The cardinality of [x_i]_R is defined as:

∣ {[x_{i}]}_{R} ∣ = \sum_{j = 1}^{n} r_{i j}

(2)

for ∀x_i ∈ U and r_ij ≤ 1, |[x_i]_R| ≤ n.

Definition 5

The information quantity of the fuzzy equivalence relation is introduced as:

H (R) = - \sum_{i = 1}^{n} \frac{1}{n} l o g_{2} \frac{∣ {[x_{i}]}_{R} ∣}{n}

(3)

when the relation R is a crisp equivalence relation, this information quantity is defined as Shannon’s entropy [24].

Definition 6

Given a fuzzy decision system S = {U, C ∪ D, V, f}, B₁, B₂, are two subsets of C and the fuzzy equivalence classes on B₁ and B₂ are [x_i]_B_₁ and [x_i]_B_₂; the joint entropy and the conditional entropy are defined as:

H (B_{1} \cup B_{2}) = H (R_{B_{1}} \cap R_{B_{2}}) = - \sum_{i = 1}^{n} l o g_{2} \frac{∣ {[x_{i}]}_{B_{1}} \cap {[x_{i}]}_{B_{2}} ∣}{n}

(4)

H (B_{2} ∣ B_{1}) = - \sum_{i = 1}^{n} l o g_{2} \frac{∣ {[x_{i}]}_{B_{1}} \cap {[x_{i}]}_{B_{2}} ∣}{∣ {[x_{i}]}_{B_{1}} ∣}

(5)

Definition 7

Given a fuzzy decision system S = {U, C ∪ D, V, f}, B ⊆ C, ∀b ∈ B, b is superfluous if H(B) = H(B − b); and B is independent if H(B) > H(B − b). B is a reduct if H(B) = H(C).
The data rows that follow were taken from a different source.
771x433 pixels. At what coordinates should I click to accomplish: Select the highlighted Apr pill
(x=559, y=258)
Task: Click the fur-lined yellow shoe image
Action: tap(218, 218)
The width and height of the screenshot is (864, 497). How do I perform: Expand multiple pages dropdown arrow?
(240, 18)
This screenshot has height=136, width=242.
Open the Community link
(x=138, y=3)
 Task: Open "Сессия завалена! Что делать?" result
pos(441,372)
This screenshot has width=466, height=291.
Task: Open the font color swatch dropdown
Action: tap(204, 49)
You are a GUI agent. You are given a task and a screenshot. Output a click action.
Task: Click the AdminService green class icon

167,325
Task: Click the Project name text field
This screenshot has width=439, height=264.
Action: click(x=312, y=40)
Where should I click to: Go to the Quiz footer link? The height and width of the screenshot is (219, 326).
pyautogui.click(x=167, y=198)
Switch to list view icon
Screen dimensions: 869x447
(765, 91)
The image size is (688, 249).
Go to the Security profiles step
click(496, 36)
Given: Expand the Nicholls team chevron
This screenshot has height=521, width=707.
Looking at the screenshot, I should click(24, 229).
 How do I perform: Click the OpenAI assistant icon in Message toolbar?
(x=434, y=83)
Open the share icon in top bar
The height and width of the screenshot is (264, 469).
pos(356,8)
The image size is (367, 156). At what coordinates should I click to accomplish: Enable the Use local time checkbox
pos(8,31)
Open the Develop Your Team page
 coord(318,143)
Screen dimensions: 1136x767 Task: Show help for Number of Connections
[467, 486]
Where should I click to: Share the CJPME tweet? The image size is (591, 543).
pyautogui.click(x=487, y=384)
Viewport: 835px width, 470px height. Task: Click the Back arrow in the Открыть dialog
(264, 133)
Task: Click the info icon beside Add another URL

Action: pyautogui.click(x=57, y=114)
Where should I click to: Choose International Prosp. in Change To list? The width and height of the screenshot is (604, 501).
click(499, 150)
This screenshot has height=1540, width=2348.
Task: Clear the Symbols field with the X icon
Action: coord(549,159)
2.3. Artificial Neural Network (ANN)

An ANN is composed of a number of interconnected neurons (referred to as “nodes”, “processing units” or “processing elements”), organized hierarchically in layers. In an ANN, knowledge about the problem is modeled by using learning algorithms and saved in weighted connections. The feed-forward neural network of multi-layer perception (MLP) with an error back-propagation (BP)-type of learning algorithm is the most popular ANN model used in estimation and regression problems. An MLP consists of an input layer, hidden layers and an output layer, each of which is composed of a set of neurons. The MLP with the back-propagation algorithm is trained using a dataset of associated input and target values, and the network is updated by rearranging the weights of neurons in every epoch upon calculating the error in the network’s output, until the performance of the network is satisfactory.

The number of neurons in the input layer depends on the result of the dimensionality reduction based on the fuzzy information entropy, and the problems of overtraining and heavy computational burden could be avoided with the lower number of input variables. For the neurons in the hidden and output layer, their inputs are processed by multiplying each input by a corresponding weight and summing the products and then transmitting this sum to the output by using a nonlinear transfer function. In each epoch, the weights among the neurons of the network are adjusted based on the errors between the actual outputs and the target outputs. When the training is complete, the network should be able to provide an accurate estimation for a given input.

A three-layered MLP feed-forward neural network with the back-propagation learning algorithm was applied in our study. For this research, there is only one neuron in the output layer representing medical care costs; thus, the most critical problem is defining the size of the input layer, which is directly related to the network’s performance. The entropy-based information measure for the fuzzy equivalence relation can analyze the significance of various factors to remove the superfluous attributes from the heterogeneous data. Therefore, the combined method presented in this paper can overcome the disadvantages of ANNs in estimating medical costs.

2.4. Model Selection and Comparison Methods

2.4.1. Akaike Information Criterion (AIC)

Information-based criteria, such as the Akaike information criterion (AIC), which are measures of the relative quality of an estimated statistical model, are widely used as the model selection approach. The underlying idea of the information-based criteria is to identify an optimal trade-off between an unbiased approximation of the model and the complexity of the model. In [25,26], the authors use AIC in the neural network model selection to determine the optimal parameters of the ANN model. In this study, the comparison of ANN models is conducted using AIC. In the general sense, by using the likelihood L, the AIC is calculated as:

A I C = - 2 ln (L) + 2 k

(6)

or using residual sum of squares (RSS):

A I C = N ln (R S S / N) + 2 k

(7)

where k denotes the total number of estimable parameters in the model and N is the sample size. For a small sample size, when N/k is less than 40, a correction for AIC (AIC_C) is recommended in [27] as follows.

A I C_{C} = N l n (R S S / N) + 2 k + 2 k (k + 1) / (N - k - 1)

(8)

The model exhibiting the smallest AIC value is selected as the best fit model in this study.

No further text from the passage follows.